• [INSTRUCTION]: Can you format the records from the line containing "Task: Open the Aktionen menu button" through the line containing "Action: point(826,541)" as a JSON list of strings, one string per line, with blank lines left out?

--- begin DATA SHOWN ---

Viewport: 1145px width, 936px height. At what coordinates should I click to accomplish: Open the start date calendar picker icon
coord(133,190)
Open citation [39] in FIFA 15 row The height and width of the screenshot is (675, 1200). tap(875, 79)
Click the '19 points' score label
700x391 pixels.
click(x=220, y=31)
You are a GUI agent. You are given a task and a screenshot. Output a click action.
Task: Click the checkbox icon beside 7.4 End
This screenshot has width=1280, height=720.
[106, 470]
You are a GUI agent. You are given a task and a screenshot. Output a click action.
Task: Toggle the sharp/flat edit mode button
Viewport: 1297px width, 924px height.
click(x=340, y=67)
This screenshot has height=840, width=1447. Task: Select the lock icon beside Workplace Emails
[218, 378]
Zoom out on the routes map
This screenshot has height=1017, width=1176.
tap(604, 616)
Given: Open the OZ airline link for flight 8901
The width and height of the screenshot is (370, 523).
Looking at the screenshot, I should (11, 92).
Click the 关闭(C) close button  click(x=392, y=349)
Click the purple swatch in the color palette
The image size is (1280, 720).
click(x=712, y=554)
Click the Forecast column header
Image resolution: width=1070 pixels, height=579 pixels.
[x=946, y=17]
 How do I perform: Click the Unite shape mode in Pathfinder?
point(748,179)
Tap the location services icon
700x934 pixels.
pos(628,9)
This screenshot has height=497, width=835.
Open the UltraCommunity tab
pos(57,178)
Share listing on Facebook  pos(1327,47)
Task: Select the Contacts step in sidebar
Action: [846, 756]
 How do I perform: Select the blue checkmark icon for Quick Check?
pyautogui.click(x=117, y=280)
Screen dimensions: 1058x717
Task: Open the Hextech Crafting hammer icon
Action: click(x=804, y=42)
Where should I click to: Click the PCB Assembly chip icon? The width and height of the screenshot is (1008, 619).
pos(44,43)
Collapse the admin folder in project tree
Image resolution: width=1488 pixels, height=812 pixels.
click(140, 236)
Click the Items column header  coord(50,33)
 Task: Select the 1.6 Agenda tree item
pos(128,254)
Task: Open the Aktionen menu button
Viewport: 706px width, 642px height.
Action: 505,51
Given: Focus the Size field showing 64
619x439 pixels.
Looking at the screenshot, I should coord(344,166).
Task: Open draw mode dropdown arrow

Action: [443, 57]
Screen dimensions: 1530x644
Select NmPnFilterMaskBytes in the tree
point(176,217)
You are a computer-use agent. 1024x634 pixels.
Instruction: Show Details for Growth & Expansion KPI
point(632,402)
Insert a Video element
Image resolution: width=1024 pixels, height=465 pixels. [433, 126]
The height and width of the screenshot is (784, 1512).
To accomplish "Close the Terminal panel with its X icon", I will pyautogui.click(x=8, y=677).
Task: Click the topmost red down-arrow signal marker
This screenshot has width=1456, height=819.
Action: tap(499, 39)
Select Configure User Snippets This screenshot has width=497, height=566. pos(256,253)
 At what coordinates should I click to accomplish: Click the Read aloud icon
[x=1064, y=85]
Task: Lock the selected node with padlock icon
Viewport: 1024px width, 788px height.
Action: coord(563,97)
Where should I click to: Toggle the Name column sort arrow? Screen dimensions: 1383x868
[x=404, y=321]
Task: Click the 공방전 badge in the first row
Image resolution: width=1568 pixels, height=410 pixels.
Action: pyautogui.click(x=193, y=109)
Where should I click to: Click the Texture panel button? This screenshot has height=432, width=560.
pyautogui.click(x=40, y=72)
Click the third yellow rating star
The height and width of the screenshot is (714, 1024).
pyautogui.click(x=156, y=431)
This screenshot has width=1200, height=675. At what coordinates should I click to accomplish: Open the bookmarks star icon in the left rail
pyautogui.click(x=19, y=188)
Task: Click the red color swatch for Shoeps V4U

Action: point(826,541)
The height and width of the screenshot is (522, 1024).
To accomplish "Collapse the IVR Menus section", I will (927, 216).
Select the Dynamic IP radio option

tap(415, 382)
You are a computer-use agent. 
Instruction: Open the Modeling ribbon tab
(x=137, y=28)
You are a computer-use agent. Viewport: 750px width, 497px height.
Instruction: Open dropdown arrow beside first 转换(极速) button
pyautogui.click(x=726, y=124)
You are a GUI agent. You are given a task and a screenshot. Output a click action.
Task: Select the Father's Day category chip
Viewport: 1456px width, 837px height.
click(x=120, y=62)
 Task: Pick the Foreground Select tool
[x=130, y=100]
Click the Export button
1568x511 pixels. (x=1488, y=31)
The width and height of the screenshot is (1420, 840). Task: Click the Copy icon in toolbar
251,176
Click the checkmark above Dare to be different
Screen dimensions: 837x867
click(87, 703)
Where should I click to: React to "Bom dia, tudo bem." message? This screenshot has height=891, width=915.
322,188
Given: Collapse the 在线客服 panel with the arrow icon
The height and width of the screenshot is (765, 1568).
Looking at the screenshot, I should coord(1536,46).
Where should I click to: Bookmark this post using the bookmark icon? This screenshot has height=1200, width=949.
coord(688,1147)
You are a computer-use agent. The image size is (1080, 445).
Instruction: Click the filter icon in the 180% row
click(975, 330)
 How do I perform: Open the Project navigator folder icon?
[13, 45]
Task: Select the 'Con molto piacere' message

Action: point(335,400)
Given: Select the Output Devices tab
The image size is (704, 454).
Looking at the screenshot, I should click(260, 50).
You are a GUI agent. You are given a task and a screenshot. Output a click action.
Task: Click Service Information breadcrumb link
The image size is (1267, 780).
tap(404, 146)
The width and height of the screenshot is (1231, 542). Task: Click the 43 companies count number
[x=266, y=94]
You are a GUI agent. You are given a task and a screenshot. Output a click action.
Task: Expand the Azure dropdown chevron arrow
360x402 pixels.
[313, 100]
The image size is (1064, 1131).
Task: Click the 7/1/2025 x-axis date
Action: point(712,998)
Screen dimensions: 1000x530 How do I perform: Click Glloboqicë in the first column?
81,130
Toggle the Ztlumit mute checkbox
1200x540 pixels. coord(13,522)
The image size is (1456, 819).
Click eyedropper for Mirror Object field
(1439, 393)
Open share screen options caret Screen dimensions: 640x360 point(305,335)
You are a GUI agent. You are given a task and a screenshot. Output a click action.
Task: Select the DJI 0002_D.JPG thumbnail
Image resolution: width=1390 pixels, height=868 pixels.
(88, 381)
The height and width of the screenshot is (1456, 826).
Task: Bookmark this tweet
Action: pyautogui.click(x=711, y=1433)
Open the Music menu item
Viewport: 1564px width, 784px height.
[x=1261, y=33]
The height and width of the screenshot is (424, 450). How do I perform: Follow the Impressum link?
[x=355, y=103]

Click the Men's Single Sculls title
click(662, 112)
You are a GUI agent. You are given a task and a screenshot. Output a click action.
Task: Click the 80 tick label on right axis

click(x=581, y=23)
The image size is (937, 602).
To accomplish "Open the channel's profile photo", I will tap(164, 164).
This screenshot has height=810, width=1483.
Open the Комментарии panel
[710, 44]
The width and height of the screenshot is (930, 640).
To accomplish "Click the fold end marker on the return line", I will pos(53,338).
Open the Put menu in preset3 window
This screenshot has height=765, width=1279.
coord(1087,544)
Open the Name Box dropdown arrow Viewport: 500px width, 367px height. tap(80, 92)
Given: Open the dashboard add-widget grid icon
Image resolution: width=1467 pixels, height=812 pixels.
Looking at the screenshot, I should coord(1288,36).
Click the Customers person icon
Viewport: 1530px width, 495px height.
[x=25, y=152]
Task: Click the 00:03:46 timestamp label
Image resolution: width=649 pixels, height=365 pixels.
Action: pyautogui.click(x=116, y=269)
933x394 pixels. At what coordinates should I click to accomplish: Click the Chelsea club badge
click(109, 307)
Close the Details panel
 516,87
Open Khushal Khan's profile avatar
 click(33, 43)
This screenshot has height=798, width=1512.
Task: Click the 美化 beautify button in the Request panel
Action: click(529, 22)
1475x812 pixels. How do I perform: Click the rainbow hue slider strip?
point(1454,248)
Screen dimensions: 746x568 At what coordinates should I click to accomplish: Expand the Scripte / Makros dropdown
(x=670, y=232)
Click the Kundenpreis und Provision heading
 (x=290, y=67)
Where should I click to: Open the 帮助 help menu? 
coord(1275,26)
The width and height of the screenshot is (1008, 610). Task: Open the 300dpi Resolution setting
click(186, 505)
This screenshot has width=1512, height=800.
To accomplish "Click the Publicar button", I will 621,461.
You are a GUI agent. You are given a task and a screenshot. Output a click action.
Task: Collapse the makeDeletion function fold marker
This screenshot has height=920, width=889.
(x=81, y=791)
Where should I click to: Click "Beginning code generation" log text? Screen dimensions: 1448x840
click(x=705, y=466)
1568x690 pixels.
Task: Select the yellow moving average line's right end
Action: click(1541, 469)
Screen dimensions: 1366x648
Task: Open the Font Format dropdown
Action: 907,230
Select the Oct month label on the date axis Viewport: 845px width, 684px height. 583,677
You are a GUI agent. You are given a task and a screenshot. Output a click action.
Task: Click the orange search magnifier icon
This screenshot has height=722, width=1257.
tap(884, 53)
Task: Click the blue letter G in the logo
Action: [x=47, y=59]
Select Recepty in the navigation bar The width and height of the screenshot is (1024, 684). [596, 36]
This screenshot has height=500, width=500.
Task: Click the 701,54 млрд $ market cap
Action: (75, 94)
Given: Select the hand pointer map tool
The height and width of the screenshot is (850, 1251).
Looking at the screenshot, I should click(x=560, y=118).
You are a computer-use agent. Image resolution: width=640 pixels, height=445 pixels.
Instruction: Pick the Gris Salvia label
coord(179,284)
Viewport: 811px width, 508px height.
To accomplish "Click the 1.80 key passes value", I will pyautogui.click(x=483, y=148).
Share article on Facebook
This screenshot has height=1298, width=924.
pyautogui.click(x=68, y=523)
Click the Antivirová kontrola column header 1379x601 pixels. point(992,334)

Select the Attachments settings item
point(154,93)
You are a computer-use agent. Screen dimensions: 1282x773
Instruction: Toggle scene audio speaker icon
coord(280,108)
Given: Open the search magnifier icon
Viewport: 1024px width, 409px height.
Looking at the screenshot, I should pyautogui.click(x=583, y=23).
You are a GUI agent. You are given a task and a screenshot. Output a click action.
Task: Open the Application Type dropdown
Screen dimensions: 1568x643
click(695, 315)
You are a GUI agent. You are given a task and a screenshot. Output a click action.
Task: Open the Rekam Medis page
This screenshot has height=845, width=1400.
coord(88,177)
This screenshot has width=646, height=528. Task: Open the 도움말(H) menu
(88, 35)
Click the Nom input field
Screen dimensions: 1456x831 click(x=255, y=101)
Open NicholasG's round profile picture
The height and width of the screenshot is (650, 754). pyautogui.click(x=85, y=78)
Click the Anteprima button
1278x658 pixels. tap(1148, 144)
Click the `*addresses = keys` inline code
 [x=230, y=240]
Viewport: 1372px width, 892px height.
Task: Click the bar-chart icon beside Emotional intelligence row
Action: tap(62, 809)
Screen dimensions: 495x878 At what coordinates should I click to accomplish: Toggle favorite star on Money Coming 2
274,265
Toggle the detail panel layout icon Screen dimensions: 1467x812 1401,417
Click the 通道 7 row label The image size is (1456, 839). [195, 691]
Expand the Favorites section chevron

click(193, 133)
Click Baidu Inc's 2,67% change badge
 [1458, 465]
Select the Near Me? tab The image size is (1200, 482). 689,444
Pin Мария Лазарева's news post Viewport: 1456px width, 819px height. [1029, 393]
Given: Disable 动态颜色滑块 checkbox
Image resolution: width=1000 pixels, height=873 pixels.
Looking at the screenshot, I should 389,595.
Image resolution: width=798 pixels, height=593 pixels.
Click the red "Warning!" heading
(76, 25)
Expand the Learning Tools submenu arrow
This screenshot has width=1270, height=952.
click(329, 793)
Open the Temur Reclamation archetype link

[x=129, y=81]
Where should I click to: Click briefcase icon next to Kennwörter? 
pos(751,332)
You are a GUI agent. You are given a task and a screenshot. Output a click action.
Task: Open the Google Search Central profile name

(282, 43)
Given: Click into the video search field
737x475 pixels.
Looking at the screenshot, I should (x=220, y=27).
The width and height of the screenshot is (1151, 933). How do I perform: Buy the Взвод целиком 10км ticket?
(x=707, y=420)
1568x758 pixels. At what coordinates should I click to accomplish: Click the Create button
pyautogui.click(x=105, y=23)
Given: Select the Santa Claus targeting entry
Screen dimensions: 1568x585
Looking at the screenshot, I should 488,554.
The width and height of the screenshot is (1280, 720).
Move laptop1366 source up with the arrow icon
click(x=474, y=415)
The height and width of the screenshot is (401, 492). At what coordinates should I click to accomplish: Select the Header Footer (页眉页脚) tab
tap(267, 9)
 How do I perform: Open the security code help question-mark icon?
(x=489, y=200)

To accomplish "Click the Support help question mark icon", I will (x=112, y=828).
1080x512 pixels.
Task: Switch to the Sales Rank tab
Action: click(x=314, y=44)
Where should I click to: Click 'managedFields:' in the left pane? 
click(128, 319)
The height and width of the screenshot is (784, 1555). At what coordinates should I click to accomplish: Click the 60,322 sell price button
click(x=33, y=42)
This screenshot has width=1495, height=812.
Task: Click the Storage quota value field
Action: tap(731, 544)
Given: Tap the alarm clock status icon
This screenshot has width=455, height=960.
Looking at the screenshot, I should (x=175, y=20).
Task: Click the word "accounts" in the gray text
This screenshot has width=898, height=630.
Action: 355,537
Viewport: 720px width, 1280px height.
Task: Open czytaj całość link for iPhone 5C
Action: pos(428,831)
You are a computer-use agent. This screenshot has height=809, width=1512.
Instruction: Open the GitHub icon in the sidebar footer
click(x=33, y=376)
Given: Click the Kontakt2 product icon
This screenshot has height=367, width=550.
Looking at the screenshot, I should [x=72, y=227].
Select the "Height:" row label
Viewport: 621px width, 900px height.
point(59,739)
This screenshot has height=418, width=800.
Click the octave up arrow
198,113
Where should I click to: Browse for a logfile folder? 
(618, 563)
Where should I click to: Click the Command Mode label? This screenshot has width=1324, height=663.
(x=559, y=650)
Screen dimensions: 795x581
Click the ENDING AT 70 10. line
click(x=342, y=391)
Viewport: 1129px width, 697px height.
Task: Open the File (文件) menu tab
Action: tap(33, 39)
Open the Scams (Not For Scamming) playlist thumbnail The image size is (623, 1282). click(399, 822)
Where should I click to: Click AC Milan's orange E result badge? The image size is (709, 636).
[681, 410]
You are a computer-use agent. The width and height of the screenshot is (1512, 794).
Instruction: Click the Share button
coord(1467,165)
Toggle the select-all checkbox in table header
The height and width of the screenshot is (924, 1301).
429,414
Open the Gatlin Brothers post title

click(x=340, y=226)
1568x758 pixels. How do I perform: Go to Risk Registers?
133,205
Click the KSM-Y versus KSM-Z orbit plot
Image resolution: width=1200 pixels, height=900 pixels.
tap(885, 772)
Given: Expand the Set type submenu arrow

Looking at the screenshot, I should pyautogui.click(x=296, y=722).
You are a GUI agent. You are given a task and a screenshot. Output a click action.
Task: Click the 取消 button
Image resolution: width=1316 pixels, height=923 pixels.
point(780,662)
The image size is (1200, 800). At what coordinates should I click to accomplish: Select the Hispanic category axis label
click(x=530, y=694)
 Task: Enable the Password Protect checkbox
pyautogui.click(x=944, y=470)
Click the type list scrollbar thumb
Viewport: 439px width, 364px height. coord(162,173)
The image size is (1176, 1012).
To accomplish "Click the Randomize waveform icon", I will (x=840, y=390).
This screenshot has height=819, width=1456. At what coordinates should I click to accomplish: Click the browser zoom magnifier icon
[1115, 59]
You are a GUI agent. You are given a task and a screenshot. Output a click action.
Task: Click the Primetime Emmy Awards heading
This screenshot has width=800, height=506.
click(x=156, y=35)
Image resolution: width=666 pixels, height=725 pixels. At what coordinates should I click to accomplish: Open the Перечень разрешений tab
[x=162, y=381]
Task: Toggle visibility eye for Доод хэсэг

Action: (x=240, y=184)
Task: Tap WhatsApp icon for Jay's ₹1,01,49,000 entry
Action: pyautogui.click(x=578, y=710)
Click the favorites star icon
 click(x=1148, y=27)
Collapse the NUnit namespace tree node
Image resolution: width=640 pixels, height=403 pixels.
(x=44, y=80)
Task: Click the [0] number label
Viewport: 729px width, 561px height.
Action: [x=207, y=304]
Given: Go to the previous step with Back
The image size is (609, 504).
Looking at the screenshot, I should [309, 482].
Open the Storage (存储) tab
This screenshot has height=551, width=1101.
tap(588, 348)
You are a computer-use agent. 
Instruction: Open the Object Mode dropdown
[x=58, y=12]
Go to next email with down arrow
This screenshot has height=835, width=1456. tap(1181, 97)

--- end DATA SHOWN ---

• [CORRECT RESULT]:
[
  "Task: Open the Aktionen menu button",
  "Viewport: 706px width, 642px height.",
  "Action: 505,51",
  "Given: Focus the Size field showing 64",
  "619x439 pixels.",
  "Looking at the screenshot, I should coord(344,166).",
  "Task: Open draw mode dropdown arrow",
  "Action: [443, 57]",
  "Screen dimensions: 1530x644",
  "Select NmPnFilterMaskBytes in the tree",
  "point(176,217)",
  "You are a computer-use agent. 1024x634 pixels.",
  "Instruction: Show Details for Growth & Expansion KPI",
  "point(632,402)",
  "Insert a Video element",
  "Image resolution: width=1024 pixels, height=465 pixels. [433, 126]",
  "The height and width of the screenshot is (784, 1512).",
  "To accomplish \"Close the Terminal panel with its X icon\", I will pyautogui.click(x=8, y=677).",
  "Task: Click the topmost red down-arrow signal marker",
  "This screenshot has width=1456, height=819.",
  "Action: tap(499, 39)",
  "Select Configure User Snippets This screenshot has width=497, height=566. pos(256,253)",
  " At what coordinates should I click to accomplish: Click the Read aloud icon",
  "[x=1064, y=85]",
  "Task: Lock the selected node with padlock icon",
  "Viewport: 1024px width, 788px height.",
  "Action: coord(563,97)",
  "Where should I click to: Toggle the Name column sort arrow? Screen dimensions: 1383x868",
  "[x=404, y=321]",
  "Task: Click the 공방전 badge in the first row",
  "Image resolution: width=1568 pixels, height=410 pixels.",
  "Action: pyautogui.click(x=193, y=109)",
  "Where should I click to: Click the Texture panel button? This screenshot has height=432, width=560.",
  "pyautogui.click(x=40, y=72)",
  "Click the third yellow rating star",
  "The height and width of the screenshot is (714, 1024).",
  "pyautogui.click(x=156, y=431)",
  "This screenshot has width=1200, height=675. At what coordinates should I click to accomplish: Open the bookmarks star icon in the left rail",
  "pyautogui.click(x=19, y=188)",
  "Task: Click the red color swatch for Shoeps V4U",
  "Action: point(826,541)"
]